## Instructions to follow
Only one stretch of the data below should be repeated: the lines from the line containing "The image size is (749, 766)." through the line containing "Task: Open the Contact us link", inclusive, exactly as they are.

## Stored records

=== Begin Enclosure ===

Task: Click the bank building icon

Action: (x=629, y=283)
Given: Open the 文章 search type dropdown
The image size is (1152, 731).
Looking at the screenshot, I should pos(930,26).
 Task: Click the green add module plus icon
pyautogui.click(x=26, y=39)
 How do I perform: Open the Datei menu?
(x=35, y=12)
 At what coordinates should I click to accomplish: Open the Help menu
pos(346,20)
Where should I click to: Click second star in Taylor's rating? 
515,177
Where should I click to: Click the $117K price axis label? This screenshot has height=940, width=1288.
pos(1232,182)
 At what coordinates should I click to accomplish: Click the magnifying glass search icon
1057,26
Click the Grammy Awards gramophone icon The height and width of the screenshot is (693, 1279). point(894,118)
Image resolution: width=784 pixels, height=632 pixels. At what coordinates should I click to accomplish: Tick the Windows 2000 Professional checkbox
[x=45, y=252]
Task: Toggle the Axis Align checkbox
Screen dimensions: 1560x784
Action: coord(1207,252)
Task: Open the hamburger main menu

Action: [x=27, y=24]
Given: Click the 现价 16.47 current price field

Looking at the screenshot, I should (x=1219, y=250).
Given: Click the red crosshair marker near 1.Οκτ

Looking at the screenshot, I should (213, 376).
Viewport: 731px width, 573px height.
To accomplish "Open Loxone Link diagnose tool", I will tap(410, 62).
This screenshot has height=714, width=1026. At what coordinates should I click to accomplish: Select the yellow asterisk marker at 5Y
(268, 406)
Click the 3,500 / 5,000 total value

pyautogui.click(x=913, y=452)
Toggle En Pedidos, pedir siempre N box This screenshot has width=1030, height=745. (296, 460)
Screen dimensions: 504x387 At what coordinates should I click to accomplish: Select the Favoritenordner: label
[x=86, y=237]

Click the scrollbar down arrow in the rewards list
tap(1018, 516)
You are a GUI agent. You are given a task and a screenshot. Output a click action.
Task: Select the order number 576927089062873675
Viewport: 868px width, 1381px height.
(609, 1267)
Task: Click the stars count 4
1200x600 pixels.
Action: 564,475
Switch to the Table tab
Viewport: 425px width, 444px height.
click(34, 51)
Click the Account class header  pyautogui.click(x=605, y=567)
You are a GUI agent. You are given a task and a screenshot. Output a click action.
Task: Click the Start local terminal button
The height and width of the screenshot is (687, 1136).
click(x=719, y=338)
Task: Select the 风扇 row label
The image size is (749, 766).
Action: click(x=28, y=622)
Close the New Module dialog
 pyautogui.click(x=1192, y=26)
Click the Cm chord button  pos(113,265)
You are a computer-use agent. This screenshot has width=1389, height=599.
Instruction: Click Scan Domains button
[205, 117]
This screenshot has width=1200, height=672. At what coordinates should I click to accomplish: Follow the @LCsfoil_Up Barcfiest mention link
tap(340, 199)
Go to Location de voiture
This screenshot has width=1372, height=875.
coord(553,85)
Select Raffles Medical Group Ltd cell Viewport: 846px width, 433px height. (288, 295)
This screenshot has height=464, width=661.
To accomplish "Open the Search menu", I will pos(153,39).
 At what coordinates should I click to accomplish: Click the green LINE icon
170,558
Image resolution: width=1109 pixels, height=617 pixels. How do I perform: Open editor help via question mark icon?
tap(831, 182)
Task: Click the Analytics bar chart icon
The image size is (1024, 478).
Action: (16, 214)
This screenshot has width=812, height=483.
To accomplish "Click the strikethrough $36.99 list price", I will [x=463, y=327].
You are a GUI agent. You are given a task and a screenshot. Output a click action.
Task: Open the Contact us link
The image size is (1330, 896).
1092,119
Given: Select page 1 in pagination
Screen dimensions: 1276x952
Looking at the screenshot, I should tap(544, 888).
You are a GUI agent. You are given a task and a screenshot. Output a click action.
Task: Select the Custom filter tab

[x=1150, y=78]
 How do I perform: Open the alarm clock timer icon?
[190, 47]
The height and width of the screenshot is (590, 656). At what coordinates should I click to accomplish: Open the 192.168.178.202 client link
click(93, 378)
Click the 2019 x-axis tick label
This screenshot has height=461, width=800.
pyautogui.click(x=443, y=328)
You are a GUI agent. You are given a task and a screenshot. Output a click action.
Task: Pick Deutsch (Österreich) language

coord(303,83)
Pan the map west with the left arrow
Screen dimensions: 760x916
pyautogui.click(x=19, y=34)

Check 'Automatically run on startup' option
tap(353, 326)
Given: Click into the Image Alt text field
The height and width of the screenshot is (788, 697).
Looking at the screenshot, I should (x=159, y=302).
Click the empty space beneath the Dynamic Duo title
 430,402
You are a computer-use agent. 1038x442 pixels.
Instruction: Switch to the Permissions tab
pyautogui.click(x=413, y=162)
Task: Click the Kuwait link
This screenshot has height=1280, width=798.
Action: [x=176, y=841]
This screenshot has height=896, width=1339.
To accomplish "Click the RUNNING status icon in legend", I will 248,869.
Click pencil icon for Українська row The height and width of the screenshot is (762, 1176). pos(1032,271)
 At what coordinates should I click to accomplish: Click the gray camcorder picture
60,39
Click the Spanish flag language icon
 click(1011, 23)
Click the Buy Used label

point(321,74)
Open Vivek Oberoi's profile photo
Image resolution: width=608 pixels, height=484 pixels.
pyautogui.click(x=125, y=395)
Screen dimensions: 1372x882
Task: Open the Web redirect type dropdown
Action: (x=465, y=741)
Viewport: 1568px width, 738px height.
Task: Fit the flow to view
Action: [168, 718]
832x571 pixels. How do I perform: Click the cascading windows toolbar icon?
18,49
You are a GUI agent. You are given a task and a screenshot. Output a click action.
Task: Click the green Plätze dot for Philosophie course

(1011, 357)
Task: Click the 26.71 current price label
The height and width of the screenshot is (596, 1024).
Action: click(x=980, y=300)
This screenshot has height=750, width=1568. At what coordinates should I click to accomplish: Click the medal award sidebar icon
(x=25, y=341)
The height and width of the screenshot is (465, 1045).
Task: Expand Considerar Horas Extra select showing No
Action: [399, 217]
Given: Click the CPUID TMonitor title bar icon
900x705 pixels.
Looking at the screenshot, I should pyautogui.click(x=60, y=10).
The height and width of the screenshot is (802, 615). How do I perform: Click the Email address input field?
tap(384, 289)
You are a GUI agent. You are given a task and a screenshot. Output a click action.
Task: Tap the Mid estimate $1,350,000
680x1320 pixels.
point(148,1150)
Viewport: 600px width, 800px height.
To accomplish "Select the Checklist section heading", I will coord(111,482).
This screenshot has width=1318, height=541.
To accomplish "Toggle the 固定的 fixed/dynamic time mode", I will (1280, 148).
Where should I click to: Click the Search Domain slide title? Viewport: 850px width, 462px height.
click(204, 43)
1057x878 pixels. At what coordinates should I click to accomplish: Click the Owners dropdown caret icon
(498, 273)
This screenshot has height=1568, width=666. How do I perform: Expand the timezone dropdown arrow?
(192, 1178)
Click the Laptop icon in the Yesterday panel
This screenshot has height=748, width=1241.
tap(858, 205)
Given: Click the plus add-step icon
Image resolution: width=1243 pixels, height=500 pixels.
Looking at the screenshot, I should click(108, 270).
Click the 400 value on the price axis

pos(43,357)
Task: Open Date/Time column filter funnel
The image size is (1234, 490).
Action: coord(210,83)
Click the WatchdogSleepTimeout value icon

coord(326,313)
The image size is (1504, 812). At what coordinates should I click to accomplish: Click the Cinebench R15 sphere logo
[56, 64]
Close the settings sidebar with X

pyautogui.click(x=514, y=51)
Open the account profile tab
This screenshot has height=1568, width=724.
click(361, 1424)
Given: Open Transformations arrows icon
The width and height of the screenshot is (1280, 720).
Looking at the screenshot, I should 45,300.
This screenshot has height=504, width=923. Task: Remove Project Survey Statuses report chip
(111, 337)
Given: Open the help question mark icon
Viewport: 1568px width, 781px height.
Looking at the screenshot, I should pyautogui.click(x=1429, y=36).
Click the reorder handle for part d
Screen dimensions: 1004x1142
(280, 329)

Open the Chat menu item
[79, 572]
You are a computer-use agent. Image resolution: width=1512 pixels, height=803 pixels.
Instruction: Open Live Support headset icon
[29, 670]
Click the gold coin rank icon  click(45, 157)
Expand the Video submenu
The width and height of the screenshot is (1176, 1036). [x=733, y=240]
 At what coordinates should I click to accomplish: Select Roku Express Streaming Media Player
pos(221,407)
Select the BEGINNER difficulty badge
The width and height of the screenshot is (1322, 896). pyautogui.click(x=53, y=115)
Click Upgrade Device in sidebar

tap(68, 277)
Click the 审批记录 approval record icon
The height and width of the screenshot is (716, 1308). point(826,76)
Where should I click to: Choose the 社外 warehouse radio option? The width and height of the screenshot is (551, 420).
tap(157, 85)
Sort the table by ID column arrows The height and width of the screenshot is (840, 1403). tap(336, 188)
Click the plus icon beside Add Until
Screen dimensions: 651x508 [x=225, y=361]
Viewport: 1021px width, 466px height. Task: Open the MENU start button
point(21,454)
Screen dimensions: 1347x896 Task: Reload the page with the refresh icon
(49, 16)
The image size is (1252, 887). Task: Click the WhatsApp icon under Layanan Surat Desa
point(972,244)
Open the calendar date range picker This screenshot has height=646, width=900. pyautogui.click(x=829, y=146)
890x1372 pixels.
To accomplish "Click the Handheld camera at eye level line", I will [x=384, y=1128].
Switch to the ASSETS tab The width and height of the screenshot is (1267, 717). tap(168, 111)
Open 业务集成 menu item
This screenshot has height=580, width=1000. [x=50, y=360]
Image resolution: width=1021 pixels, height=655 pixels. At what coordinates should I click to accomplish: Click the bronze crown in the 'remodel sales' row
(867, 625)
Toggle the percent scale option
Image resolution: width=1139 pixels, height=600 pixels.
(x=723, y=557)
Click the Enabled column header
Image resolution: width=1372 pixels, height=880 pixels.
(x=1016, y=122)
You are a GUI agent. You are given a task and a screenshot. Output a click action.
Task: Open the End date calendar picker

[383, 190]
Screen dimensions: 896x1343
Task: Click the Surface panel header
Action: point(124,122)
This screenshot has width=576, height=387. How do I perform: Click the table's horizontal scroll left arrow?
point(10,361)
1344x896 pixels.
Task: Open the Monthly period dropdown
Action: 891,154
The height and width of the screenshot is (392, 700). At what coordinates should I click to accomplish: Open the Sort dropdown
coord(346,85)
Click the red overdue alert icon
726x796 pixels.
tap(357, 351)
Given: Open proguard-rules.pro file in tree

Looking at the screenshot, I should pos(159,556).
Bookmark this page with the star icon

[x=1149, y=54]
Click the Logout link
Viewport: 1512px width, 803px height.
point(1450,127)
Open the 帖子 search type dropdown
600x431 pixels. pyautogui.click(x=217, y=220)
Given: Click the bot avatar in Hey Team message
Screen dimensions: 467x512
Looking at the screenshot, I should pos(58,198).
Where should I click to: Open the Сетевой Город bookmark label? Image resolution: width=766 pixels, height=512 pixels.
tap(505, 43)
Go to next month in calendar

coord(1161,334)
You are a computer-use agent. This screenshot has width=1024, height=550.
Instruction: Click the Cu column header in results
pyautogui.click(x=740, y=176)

=== End Enclosure ===

## Exercise result
The image size is (749, 766).
Action: click(x=28, y=622)
Close the New Module dialog
 pyautogui.click(x=1192, y=26)
Click the Cm chord button  pos(113,265)
You are a computer-use agent. This screenshot has width=1389, height=599.
Instruction: Click Scan Domains button
[205, 117]
This screenshot has width=1200, height=672. At what coordinates should I click to accomplish: Follow the @LCsfoil_Up Barcfiest mention link
tap(340, 199)
Go to Location de voiture
This screenshot has width=1372, height=875.
coord(553,85)
Select Raffles Medical Group Ltd cell Viewport: 846px width, 433px height. (288, 295)
This screenshot has height=464, width=661.
To accomplish "Open the Search menu", I will pos(153,39).
 At what coordinates should I click to accomplish: Click the green LINE icon
170,558
Image resolution: width=1109 pixels, height=617 pixels. How do I perform: Open editor help via question mark icon?
tap(831, 182)
Task: Click the Analytics bar chart icon
The image size is (1024, 478).
Action: (16, 214)
This screenshot has width=812, height=483.
To accomplish "Click the strikethrough $36.99 list price", I will [x=463, y=327].
You are a GUI agent. You are given a task and a screenshot. Output a click action.
Task: Open the Contact us link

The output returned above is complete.